### CHALLENGE
Rewrite the records below as a Markdown table with the columns "No." and "Line". Give each non-blank line its own row, numbered in order, and leave out blank lines.

>>>

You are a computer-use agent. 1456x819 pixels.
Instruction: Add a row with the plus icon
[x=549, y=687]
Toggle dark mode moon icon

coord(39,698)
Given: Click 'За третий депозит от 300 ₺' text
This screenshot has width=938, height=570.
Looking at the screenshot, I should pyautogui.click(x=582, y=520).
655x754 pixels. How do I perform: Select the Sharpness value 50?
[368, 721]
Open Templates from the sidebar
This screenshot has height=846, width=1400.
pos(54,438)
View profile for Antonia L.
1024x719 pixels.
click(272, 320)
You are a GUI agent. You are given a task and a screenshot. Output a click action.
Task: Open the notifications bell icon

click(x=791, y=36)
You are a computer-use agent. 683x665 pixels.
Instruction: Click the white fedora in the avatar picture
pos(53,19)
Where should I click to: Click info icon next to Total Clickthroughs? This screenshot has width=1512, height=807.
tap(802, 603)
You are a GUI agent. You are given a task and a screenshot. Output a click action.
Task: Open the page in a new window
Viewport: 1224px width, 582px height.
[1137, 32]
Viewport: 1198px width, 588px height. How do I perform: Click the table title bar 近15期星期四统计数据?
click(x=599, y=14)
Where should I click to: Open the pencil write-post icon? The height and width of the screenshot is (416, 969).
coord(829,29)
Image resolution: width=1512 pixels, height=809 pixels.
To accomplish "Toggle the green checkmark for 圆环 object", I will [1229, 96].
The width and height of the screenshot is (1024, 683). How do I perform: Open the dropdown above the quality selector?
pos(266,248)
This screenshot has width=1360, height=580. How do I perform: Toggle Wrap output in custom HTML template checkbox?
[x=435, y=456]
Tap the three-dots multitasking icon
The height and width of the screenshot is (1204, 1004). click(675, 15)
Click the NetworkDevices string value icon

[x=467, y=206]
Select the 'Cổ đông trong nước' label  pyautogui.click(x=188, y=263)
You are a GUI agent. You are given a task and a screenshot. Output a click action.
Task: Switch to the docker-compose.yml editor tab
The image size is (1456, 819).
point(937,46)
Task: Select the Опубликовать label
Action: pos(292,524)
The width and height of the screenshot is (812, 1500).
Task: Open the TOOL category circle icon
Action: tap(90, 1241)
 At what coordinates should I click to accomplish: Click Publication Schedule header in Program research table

<<<

### RESULT OF THE TASK
| No. | Line |
|---|---|
| 1 | You are a computer-use agent. 1456x819 pixels. |
| 2 | Instruction: Add a row with the plus icon |
| 3 | [x=549, y=687] |
| 4 | Toggle dark mode moon icon |
| 5 | coord(39,698) |
| 6 | Given: Click 'За третий депозит от 300 ₺' text |
| 7 | This screenshot has width=938, height=570. |
| 8 | Looking at the screenshot, I should pyautogui.click(x=582, y=520). |
| 9 | 655x754 pixels. How do I perform: Select the Sharpness value 50? |
| 10 | [368, 721] |
| 11 | Open Templates from the sidebar |
| 12 | This screenshot has height=846, width=1400. |
| 13 | pos(54,438) |
| 14 | View profile for Antonia L. |
| 15 | 1024x719 pixels. |
| 16 | click(272, 320) |
| 17 | You are a GUI agent. You are given a task and a screenshot. Output a click action. |
| 18 | Task: Open the notifications bell icon |
| 19 | click(x=791, y=36) |
| 20 | You are a computer-use agent. 683x665 pixels. |
| 21 | Instruction: Click the white fedora in the avatar picture |
| 22 | pos(53,19) |
| 23 | Where should I click to: Click info icon next to Total Clickthroughs? This screenshot has width=1512, height=807. |
| 24 | tap(802, 603) |
| 25 | You are a GUI agent. You are given a task and a screenshot. Output a click action. |
| 26 | Task: Open the page in a new window |
| 27 | Viewport: 1224px width, 582px height. |
| 28 | [1137, 32] |
| 29 | Viewport: 1198px width, 588px height. How do I perform: Click the table title bar 近15期星期四统计数据? |
| 30 | click(x=599, y=14) |
| 31 | Where should I click to: Open the pencil write-post icon? The height and width of the screenshot is (416, 969). |
| 32 | coord(829,29) |
| 33 | Image resolution: width=1512 pixels, height=809 pixels. |
| 34 | To accomplish "Toggle the green checkmark for 圆环 object", I will [1229, 96]. |
| 35 | The width and height of the screenshot is (1024, 683). How do I perform: Open the dropdown above the quality selector? |
| 36 | pos(266,248) |
| 37 | This screenshot has width=1360, height=580. How do I perform: Toggle Wrap output in custom HTML template checkbox? |
| 38 | [x=435, y=456] |
| 39 | Tap the three-dots multitasking icon |
| 40 | The height and width of the screenshot is (1204, 1004). click(675, 15) |
| 41 | Click the NetworkDevices string value icon |
| 42 | [x=467, y=206] |
| 43 | Select the 'Cổ đông trong nước' label  pyautogui.click(x=188, y=263) |
| 44 | You are a GUI agent. You are given a task and a screenshot. Output a click action. |
| 45 | Task: Switch to the docker-compose.yml editor tab |
| 46 | The image size is (1456, 819). |
| 47 | point(937,46) |
| 48 | Task: Select the Опубликовать label |
| 49 | Action: pos(292,524) |
| 50 | The width and height of the screenshot is (812, 1500). |
| 51 | Task: Open the TOOL category circle icon |
| 52 | Action: tap(90, 1241) |
| 53 |  At what coordinates should I click to accomplish: Click Publication Schedule header in Program research table |